Your task:
Reproduce the passage of the review of the Amy Winehouse documentary below word for word, from "There’s a strange" up to and including "and challenging film.".

Text block:
────

There’s a strange contradiction in the hearts of performers. On the one hand, being the center of attention of a large group of people (“public speaking”) regularly tops surveys of people’s biggest fears. On the other hand, being the center of attention of a large group of people is the ultimate goal of any performer. If you want to get rich — or even make a living — as a musician, you’re going to have to be able to thrive in conditions that the vast majority of people would call hell.

That’s the big takeaway from Amy, the new documentary on the rise and fall of Amy Winehouse directed by Asif Kapadia. This is the director’s second documentary after 2010’s excellent Senna. But while the story of Formula One racing legend Ayrton Senna was mostly triumph, Winehouse’s story is a slow-motion tragedy that makes for a much more complex and challenging film.

As in Senna, Kapadia uses all archival footage stitched together with a keen editing eye. There are no talking heads — the few contemporary interviews are all presented as voice-only under relevant footage. We first meet Winehouse in 1998 at age 14 singing “Happy Birthday” with her friends Lauren Gilbert and Juliette Ashby. Her prodigious talent is already evident, even though she’s just a fresh-faced “North London Jewish girl,” as Island Records president Nick Gatfield calls her. Even then, she was a woman out of time. As Britpop and hip-hop dominated the London airwaves and the beginnings of dubstep seeped through the underground, Winehouse was idolizing Ella Fitzgerald and Tony Bennett. Her first producer Salaam Remi puts it, “She had the styling of a 70-year-old jazz singer.”

────

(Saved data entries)
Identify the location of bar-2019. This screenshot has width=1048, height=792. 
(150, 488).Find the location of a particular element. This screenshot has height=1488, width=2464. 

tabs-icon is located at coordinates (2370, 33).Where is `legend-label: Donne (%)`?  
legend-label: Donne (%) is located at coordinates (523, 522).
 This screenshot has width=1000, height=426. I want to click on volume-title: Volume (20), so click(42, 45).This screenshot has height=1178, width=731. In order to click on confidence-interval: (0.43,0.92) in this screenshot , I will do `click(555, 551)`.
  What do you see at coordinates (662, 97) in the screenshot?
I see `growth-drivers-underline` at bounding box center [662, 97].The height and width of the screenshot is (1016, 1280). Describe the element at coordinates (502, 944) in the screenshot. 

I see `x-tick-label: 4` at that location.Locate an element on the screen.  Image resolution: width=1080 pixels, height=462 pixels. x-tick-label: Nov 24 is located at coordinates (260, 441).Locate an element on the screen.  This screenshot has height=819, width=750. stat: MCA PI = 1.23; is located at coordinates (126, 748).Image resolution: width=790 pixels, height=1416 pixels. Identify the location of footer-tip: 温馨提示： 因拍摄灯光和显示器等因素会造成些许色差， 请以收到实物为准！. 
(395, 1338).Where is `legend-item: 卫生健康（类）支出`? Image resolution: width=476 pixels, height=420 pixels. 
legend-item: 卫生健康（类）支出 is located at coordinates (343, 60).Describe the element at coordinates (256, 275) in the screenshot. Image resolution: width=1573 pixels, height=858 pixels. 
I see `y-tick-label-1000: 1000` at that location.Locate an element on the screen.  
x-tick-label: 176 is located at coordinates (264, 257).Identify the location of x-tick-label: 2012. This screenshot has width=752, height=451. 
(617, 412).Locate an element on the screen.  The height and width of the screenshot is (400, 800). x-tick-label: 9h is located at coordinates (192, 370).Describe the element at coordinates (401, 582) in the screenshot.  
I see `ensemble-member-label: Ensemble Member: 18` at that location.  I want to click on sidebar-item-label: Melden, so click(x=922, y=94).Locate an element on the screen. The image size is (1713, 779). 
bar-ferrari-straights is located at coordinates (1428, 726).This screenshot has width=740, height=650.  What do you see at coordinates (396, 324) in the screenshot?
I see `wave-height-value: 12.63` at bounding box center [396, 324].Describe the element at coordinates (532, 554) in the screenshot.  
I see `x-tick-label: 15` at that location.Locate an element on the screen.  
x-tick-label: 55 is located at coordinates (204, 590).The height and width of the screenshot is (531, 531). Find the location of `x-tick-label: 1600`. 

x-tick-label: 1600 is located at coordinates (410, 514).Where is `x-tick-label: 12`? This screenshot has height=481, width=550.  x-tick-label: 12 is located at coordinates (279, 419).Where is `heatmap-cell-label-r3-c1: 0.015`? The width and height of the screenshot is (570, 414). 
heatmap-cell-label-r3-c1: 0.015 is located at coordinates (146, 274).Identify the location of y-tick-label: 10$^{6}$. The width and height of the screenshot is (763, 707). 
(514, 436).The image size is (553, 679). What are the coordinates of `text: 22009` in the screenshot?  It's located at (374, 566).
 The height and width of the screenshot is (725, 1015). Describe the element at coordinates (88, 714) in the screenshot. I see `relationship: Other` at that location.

────

Your solution:
There’s a strange contradiction in the hearts of performers. On the one hand, being the center of attention of a large group of people (“public speaking”) regularly tops surveys of people’s biggest fears. On the other hand, being the center of attention of a large group of people is the ultimate goal of any performer. If you want to get rich — or even make a living — as a musician, you’re going to have to be able to thrive in conditions that the vast majority of people would call hell.

That’s the big takeaway from Amy, the new documentary on the rise and fall of Amy Winehouse directed by Asif Kapadia. This is the director’s second documentary after 2010’s excellent Senna. But while the story of Formula One racing legend Ayrton Senna was mostly triumph, Winehouse’s story is a slow-motion tragedy that makes for a much more complex and challenging film.